Due punti fanno una linea. Qualcosa stava accadendo e la notizia è arrivata alla stampa nazionale: Matteo Pucciarelli ne ha scritto su Repubblica, Luca Pakarov sul Manifesto.
A quel punto si è scoperto che l’8 luglio era accaduto pure a una terza realtà: l’associazione Argonautilus di Iglesias, che solo collegando la propria vicenda alle altre due ha capito come mai la sua pagina FB era svanita.
Immaginate la sequenza: invitate Wu Ming 1 a presentare La Q di Qomplotto. Fissate la data. Poi create l’«evento» su Facebook e…
…nel giro di pochi minuti non solo la vostra pagina non c’è più, non solo Facebook ha chiuso tutti i vostri account di amministratori, ma sono scomparse altre pagine che alcuni di voi gestivano, spesso per lavoro.
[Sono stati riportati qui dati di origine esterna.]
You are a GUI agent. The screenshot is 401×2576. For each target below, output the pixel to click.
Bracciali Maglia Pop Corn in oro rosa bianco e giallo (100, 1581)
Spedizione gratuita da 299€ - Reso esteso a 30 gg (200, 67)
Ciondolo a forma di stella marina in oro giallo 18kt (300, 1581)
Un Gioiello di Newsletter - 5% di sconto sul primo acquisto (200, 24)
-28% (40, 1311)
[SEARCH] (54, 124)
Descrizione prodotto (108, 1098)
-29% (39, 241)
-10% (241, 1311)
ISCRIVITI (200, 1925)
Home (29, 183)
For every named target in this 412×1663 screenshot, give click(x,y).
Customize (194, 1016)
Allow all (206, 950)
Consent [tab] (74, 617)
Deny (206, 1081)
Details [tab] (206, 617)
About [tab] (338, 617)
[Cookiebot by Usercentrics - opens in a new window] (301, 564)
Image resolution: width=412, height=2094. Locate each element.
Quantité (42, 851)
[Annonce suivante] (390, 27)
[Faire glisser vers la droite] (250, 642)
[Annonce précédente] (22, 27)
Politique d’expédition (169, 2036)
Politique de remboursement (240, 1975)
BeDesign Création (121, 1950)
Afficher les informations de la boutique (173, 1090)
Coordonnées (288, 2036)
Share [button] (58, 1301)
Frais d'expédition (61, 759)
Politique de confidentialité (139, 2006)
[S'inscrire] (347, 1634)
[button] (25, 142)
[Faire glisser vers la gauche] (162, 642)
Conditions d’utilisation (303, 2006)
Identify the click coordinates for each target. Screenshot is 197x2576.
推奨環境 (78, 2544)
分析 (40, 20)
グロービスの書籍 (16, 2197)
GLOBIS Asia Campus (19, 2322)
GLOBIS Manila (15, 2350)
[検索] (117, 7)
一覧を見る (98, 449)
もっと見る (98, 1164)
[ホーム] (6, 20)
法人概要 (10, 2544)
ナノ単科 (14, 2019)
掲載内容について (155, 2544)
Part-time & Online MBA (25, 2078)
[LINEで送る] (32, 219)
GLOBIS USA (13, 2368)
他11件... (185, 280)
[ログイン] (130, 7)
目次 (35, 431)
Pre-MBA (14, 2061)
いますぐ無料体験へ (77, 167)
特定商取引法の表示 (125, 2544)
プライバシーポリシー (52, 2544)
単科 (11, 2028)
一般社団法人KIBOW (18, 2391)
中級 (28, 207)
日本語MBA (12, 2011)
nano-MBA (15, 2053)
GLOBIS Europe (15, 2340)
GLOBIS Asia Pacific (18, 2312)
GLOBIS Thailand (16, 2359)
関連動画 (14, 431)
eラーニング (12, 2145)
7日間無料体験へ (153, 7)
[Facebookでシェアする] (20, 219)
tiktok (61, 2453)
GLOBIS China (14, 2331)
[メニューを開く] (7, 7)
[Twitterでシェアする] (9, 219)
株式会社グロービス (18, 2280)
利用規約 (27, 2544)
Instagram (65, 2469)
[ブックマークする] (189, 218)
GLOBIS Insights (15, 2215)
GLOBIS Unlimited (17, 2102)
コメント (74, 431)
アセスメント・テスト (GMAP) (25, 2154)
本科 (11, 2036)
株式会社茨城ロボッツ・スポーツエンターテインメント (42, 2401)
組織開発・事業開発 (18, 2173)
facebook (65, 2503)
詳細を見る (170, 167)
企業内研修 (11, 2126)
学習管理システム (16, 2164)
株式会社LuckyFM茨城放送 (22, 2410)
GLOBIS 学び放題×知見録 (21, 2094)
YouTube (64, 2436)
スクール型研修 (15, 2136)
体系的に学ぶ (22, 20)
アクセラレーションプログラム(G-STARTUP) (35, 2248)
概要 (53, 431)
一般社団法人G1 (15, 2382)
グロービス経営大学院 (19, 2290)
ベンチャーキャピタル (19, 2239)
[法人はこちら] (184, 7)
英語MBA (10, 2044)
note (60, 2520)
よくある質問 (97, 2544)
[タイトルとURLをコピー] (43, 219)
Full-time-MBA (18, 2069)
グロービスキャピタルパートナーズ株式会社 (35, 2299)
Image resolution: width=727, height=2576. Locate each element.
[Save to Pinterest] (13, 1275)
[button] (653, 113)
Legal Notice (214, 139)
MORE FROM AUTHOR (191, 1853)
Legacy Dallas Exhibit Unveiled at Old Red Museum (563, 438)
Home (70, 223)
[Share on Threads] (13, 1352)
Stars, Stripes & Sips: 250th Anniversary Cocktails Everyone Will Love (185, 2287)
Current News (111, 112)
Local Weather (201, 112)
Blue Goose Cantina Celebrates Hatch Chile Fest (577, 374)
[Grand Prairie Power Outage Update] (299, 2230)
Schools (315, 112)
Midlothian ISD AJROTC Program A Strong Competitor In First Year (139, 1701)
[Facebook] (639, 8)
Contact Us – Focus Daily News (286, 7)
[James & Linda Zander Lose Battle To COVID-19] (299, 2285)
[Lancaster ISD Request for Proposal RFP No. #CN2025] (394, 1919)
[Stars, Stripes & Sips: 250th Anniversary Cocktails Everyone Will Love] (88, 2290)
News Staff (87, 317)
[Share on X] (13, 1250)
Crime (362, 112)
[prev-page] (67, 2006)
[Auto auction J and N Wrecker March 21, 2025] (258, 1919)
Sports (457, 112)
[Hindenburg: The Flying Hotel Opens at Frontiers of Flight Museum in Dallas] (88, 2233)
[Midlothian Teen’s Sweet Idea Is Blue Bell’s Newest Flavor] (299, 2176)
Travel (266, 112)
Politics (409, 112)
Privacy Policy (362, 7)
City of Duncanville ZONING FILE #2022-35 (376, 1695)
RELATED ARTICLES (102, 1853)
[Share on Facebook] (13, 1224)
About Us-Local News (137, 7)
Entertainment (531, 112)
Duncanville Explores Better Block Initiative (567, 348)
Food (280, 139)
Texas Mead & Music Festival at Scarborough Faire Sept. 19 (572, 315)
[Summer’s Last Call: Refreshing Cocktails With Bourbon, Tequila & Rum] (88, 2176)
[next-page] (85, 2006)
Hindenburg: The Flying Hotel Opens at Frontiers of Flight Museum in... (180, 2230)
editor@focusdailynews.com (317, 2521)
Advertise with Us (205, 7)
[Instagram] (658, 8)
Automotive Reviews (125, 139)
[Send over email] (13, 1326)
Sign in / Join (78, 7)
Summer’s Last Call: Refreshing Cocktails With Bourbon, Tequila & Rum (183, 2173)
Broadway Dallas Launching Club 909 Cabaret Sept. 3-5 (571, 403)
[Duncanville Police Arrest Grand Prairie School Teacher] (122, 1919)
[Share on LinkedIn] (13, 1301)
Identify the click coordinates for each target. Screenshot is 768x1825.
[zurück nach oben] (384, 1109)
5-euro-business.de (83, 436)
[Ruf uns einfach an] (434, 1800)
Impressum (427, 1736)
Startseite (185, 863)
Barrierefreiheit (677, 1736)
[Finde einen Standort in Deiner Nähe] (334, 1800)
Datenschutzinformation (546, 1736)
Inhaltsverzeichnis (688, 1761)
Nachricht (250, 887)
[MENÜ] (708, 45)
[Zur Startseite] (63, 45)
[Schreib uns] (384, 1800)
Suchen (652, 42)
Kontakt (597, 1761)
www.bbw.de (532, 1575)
Ovvio che le ripercussioni siano pesanti.
L’ipotesi più fondata è questa: un algoritmo di Facebook ha scambiato la presentazione di un libro su QAnon per propaganda a favore di QAnon.
“Bel” paradosso. Dopo aver favorito in tutti i modi la crescita della setta cospirazionista, consentendo ai gruppi dei suoi adepti di superare i tre milioni di iscritti, nella primavera 2020 la megacorporation di Zuckerberg – già investita dallo scandalo Cambridge Analytica – è rimasta scottata dalle critiche e dall’accusa di incitare azioni violente. Da quel momento ha avviato un repulisti.
Repulisti più di facciata che sostanziale (la piattaforma è ancora zeppa di materiali para-QAnon e simil-QAnon), e spesso paradossale nei suoi esiti. Soprattutto dopo l’invasione di Capitol Hill, spesso si esagera in senso opposto, facendo calare la mannaia alla sola menzione di QAnon.
I testi “incriminati” consistevano nella ripubblicazione parziale o totale del testo presente sull’aletta del libro. Ma attenzione: la mannaia non cala su ogni evento e ogni pagina che parli di La Q di Qomplotto. Su Facebook sono state pubblicizzate altre presentazioni, il libro è stato recensito più volte e l’editore, Alegre, ne parla quasi ogni giorno. Insomma, c’è un elemento random, il criterio non è per nulla chiaro.
In due casi su tre – Magazzino Parallelo e Sisma – non c’è stato modo di farsi ascoltare, la decisione presa era inappellabile*. La pagina e gli account di Argonautilus sono invece tornati on line. Il ripristino, come già la rimozione, è avvenuto senza spiegazioni di sorta. Forse conta il fatto che l’evento non riguarda solo la presentazione del libro ma l’intero festival Connessioni?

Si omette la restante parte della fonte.